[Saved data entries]
-----

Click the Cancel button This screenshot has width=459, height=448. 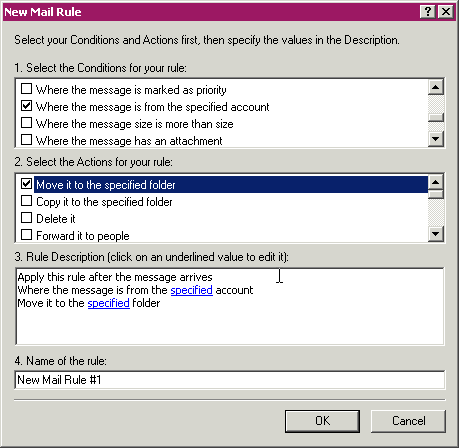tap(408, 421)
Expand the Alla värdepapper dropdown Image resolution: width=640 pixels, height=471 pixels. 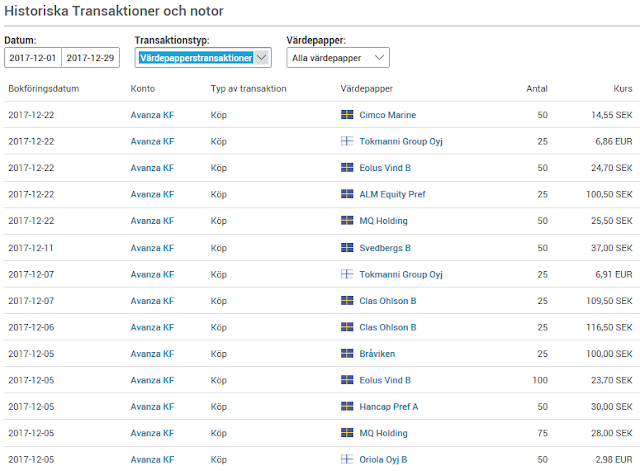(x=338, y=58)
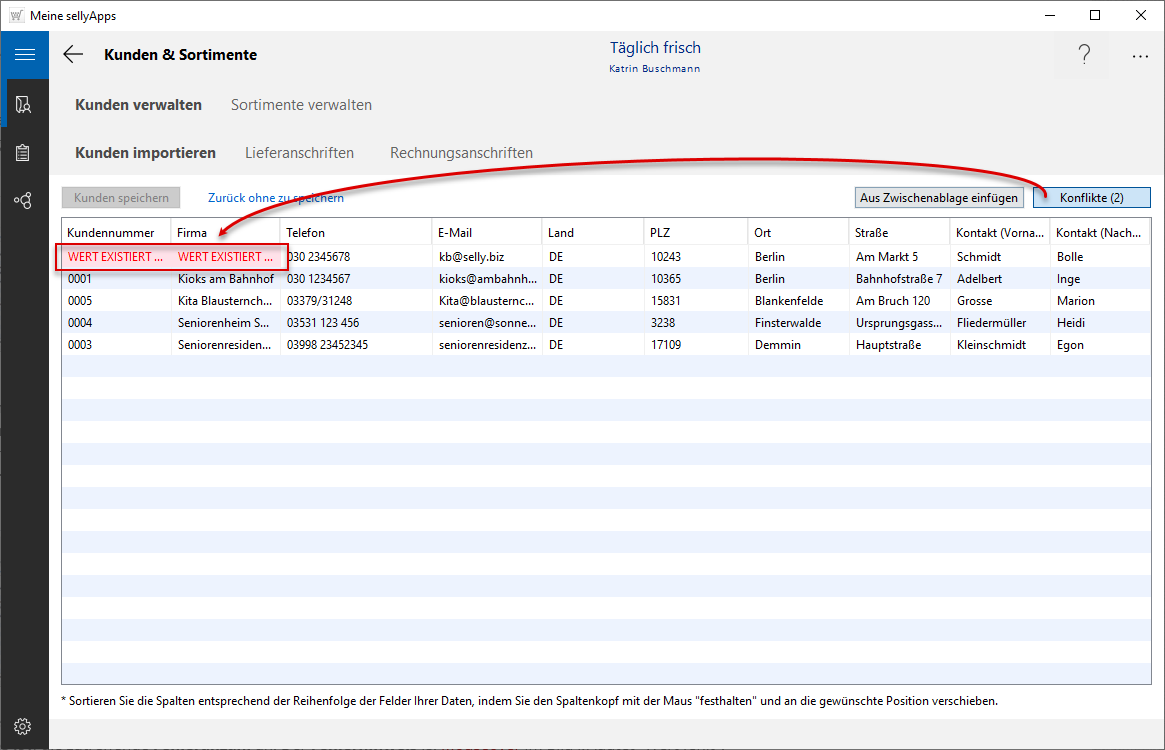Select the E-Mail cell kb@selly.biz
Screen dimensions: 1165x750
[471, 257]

-----

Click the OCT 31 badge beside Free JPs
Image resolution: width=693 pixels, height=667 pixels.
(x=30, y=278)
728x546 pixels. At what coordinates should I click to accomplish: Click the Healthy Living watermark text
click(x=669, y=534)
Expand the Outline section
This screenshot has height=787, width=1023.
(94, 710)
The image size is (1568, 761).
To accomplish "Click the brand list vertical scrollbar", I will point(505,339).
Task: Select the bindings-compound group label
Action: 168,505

-----

Activity » Could you retype exactly the lines above, starting at the line that contains "Image resolution: width=693" and ending at the line that contains "The image size is (1568, 761).", and nothing more?

Written solution »
Image resolution: width=693 pixels, height=667 pixels.
(x=30, y=278)
728x546 pixels. At what coordinates should I click to accomplish: Click the Healthy Living watermark text
click(x=669, y=534)
Expand the Outline section
This screenshot has height=787, width=1023.
(94, 710)
The image size is (1568, 761).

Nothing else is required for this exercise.